*INSTRUCTIONS TO FOLLOW*
Work through the data line by line, gathering every line that has the word "will".

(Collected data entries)
--------------------------------
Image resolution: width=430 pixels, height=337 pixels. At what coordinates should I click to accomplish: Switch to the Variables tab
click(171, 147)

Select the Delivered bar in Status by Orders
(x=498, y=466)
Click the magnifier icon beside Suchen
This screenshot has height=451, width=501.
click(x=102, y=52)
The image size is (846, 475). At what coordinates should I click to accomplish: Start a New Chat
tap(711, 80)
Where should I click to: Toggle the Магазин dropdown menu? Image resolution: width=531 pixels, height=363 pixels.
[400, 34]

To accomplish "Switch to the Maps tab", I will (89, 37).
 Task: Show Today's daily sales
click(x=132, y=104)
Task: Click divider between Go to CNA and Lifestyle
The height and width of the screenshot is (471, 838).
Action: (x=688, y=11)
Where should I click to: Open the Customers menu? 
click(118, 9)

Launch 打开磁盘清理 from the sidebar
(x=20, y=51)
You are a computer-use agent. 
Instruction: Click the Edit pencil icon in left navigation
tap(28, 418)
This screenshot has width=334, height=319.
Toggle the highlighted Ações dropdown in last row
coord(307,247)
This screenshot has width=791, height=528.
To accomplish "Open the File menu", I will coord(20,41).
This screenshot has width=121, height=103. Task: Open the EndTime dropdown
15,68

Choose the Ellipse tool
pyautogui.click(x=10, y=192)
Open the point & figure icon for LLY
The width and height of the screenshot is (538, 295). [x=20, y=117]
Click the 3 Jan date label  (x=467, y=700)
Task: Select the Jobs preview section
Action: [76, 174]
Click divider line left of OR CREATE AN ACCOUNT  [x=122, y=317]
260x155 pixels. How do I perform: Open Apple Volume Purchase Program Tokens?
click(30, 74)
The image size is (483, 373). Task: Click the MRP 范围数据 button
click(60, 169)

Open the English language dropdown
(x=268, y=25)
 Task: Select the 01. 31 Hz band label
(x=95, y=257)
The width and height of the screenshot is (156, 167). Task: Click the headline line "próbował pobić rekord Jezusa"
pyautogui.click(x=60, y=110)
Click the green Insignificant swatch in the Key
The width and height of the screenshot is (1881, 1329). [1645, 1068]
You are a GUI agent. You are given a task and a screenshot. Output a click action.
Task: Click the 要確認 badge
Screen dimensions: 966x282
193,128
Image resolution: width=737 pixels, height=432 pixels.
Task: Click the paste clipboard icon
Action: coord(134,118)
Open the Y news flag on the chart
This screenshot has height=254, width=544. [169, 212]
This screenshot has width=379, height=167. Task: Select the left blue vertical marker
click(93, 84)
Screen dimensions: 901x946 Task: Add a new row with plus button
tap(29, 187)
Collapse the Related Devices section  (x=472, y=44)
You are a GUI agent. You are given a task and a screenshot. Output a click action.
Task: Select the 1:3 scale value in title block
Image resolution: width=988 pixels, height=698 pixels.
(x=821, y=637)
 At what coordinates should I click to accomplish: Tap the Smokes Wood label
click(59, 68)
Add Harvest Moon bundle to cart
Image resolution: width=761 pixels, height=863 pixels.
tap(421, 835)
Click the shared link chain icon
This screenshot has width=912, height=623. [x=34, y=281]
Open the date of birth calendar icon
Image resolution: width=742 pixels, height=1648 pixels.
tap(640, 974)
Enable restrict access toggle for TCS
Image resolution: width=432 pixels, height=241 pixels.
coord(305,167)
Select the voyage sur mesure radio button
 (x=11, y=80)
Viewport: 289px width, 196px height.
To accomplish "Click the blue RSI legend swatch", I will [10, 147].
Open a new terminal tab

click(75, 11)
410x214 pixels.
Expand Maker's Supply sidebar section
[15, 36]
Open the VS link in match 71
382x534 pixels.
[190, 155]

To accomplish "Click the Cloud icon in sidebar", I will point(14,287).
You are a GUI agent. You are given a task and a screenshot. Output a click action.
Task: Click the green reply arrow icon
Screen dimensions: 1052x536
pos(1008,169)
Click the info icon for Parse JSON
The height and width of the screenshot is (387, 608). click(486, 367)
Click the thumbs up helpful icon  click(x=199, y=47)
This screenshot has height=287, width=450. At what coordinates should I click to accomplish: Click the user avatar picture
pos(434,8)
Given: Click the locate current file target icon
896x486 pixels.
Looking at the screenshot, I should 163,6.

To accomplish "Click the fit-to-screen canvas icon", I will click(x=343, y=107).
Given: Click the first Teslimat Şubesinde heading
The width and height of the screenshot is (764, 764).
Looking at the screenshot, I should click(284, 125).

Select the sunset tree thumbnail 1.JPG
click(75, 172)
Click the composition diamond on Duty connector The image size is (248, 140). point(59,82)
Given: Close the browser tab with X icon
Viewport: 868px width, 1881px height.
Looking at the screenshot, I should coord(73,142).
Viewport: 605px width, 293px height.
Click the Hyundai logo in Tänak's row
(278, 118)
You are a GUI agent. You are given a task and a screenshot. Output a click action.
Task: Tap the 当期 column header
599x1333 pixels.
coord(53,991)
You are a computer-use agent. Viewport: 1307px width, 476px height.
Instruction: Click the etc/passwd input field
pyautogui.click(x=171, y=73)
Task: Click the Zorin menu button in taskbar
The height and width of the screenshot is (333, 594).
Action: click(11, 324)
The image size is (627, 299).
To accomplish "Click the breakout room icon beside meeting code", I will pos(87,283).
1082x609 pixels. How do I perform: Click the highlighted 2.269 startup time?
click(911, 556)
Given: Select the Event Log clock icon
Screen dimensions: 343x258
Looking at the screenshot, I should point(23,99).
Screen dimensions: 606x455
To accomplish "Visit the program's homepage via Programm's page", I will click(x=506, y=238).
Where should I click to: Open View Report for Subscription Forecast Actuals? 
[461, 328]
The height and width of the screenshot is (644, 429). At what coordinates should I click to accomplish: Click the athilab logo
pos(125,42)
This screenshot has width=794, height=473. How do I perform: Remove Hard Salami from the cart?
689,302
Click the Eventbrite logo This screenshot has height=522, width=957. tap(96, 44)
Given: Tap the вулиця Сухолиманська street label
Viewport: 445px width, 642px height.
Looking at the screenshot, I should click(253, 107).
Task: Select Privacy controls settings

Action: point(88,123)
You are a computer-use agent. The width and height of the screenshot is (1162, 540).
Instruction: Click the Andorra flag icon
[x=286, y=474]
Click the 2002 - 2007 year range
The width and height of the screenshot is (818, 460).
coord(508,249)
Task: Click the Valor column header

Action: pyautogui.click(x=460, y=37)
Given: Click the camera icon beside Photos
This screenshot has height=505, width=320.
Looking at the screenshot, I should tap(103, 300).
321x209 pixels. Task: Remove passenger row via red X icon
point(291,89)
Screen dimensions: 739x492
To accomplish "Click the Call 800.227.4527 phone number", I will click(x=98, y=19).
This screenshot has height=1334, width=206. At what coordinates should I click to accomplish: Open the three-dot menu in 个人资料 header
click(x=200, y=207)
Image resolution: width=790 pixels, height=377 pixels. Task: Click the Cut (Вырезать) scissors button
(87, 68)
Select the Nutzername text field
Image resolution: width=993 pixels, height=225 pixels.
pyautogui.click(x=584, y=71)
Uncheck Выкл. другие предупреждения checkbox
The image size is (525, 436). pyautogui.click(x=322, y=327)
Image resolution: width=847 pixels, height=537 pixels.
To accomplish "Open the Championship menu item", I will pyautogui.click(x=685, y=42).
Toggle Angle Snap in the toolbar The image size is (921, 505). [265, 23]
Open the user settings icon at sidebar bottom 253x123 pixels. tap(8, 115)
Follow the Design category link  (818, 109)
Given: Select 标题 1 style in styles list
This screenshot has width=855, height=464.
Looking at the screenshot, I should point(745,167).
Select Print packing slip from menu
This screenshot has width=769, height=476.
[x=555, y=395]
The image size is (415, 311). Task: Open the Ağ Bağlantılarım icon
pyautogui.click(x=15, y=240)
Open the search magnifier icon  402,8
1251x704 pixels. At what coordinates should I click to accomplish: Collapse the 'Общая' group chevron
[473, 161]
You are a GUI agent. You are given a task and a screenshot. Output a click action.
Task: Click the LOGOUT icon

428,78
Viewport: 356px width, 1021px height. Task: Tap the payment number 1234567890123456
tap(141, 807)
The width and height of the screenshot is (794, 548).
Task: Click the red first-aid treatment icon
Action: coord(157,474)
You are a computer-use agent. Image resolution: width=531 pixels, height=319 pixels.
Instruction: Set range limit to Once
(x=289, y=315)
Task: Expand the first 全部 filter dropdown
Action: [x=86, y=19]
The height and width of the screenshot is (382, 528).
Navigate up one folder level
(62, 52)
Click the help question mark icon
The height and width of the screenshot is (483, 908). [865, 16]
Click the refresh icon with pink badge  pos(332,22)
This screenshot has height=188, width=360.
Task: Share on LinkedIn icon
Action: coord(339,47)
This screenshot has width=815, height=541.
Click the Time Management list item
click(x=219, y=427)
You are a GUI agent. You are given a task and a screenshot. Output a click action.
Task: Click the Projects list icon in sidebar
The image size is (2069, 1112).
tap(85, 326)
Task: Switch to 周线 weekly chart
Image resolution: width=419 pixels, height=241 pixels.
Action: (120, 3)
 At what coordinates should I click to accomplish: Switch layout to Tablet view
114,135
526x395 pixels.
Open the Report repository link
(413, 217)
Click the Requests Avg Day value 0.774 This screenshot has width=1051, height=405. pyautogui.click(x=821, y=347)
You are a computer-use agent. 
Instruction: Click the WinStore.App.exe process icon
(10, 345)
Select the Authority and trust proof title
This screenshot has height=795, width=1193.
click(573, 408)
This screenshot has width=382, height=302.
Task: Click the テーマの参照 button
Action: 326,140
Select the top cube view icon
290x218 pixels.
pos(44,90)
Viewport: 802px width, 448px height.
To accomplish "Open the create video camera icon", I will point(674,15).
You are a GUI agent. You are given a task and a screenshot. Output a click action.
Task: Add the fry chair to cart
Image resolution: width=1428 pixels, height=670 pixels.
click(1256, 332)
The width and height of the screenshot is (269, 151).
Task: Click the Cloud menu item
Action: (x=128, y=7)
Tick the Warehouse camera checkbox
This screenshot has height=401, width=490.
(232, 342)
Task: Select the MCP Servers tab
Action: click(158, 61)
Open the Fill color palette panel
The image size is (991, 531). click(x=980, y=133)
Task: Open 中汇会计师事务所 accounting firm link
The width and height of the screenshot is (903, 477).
--------------------------------
*EXPECTED OUTPUT*
To accomplish "Switch to the Maps tab", I will (89, 37).
To accomplish "Open the File menu", I will coord(20,41).
To accomplish "Click the blue RSI legend swatch", I will [10, 147].
To accomplish "Click the Cloud icon in sidebar", I will point(14,287).
To accomplish "Click the fit-to-screen canvas icon", I will click(x=343, y=107).
To accomplish "Click the breakout room icon beside meeting code", I will pos(87,283).
To accomplish "Visit the program's homepage via Programm's page", I will click(x=506, y=238).
To accomplish "Click the Call 800.227.4527 phone number", I will click(x=98, y=19).
To accomplish "Open the Championship menu item", I will pyautogui.click(x=685, y=42).
To accomplish "Open the create video camera icon", I will point(674,15).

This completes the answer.